Angle units are accepted by trigonometric functions and they override all other settings. Inverse trigonometric functions return unitless values by default. If you want them to return the result in the current units, you have to define a variable: ReturnAngleUnits = 1.

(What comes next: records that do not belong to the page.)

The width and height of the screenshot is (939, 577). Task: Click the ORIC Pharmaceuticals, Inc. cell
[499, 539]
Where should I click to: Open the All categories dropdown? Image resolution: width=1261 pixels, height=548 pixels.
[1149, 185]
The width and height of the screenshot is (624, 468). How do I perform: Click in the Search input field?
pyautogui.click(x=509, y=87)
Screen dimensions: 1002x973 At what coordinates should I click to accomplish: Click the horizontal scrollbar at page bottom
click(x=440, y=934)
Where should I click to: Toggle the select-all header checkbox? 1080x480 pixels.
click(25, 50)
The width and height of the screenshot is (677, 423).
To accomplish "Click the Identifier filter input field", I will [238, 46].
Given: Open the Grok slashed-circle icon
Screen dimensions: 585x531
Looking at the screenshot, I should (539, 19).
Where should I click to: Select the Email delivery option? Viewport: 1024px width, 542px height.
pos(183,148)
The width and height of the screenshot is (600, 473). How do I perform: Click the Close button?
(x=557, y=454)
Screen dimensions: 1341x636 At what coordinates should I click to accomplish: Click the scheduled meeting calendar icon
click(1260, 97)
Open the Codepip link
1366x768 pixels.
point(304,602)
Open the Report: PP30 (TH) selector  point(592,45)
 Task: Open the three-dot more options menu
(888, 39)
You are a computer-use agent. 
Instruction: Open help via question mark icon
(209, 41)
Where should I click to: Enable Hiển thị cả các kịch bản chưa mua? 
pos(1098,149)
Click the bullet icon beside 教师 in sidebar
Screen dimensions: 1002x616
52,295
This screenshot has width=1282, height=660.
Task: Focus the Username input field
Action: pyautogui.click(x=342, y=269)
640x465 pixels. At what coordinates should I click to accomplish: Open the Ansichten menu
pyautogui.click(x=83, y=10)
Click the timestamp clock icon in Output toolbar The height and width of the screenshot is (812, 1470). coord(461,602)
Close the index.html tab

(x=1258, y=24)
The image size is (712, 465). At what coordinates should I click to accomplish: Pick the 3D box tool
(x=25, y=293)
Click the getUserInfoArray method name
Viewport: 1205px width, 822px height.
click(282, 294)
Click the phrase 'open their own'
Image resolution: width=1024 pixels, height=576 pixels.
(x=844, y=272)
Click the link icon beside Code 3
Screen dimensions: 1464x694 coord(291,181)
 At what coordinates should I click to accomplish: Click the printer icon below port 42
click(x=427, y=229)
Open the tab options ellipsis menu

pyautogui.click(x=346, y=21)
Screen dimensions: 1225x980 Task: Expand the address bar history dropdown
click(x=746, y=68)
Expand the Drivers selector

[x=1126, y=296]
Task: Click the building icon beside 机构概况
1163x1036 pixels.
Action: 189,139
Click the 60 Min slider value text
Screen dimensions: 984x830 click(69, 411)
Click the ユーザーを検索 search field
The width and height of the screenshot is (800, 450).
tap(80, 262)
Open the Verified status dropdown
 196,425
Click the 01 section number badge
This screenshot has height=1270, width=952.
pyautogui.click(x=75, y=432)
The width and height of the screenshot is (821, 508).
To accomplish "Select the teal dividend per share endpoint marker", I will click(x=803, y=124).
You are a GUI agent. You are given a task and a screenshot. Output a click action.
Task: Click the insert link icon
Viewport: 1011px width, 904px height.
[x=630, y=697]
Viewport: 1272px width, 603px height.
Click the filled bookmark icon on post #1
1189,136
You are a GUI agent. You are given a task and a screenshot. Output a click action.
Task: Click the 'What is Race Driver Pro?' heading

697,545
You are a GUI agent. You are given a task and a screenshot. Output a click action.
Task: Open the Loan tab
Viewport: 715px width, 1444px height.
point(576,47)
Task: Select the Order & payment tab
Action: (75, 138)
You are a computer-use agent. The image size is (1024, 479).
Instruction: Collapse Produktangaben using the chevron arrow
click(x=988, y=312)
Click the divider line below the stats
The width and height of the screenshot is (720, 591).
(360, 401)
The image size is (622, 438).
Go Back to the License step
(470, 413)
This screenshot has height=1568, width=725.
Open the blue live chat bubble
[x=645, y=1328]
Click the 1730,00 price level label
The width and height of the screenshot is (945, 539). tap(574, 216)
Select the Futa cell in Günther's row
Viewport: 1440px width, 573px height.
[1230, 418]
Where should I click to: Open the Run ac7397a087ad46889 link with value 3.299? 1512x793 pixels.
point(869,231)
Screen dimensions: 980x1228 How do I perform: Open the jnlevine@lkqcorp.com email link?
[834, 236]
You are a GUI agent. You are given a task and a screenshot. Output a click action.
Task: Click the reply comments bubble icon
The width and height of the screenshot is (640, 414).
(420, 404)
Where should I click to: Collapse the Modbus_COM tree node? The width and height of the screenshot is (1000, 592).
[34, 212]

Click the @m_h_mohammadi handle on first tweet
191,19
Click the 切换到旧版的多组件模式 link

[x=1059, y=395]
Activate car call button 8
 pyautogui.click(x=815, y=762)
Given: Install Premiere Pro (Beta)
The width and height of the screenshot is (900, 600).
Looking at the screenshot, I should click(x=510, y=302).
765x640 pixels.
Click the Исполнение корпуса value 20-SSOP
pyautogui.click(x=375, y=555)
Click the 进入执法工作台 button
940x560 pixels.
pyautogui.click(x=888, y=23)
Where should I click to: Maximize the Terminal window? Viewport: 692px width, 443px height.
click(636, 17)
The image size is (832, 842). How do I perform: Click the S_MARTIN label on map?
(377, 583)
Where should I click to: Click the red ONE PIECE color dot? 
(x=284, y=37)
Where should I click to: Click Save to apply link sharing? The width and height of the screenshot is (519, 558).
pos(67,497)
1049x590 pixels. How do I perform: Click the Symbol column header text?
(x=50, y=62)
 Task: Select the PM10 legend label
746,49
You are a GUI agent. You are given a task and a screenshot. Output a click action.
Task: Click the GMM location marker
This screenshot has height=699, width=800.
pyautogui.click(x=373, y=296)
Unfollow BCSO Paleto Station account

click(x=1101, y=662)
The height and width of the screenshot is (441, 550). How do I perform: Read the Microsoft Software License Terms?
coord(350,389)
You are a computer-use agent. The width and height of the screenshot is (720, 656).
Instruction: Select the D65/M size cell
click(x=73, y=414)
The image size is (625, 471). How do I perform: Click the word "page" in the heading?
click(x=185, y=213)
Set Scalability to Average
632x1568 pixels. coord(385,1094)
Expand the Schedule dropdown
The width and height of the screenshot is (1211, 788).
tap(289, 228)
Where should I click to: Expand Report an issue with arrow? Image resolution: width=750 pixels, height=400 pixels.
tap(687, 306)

Literals that follow numbers immediately are parsed as units, e.g. "2m". Standalone literals can be either units or variables, e.g. "N*m". The rules for parsing are as follows: If a literal has not been defined as a variable, it is parsed as a unit. Otherwise, it is parsed as a variable, even if a unit with the same name exists. If you put a dot before the literal, it will be parsed as a unit, even if a variable with the same name exists, e.g. ".N*.m".

Custom units

You can define your own "custom" units and use them like any others in your code. Defining a unit is similar to defining a variable, but the name must be prefixed with a dot ".":

  .Name = expression

Names can include somе currency symbols like: €, £, ₤, ¥, ¢, ₽, ₹, ₩, ₪. If you need to create a unit, that derive from others, you can write an expression with numbers and units on the right side. You can also define dimensionless units, like currency (USD, EUR, €, ₤) or information (bit, byte, KiB, etc), by specifying "= 1" for the first unit and setting the others as multiples. For example:

  .bit = 1
  .byte = 8*bit
  .KiB = 1024*byte
  ...

Custom dimensionless units exist in a special (ninth) non-physical dimension. That is how they do not cancel or convert to other dimensionless units, like percents or angles, when mixed. However, if you have two types of dimensionless units in a single file, they will exist in the same dimension, so you should avoid mixing them.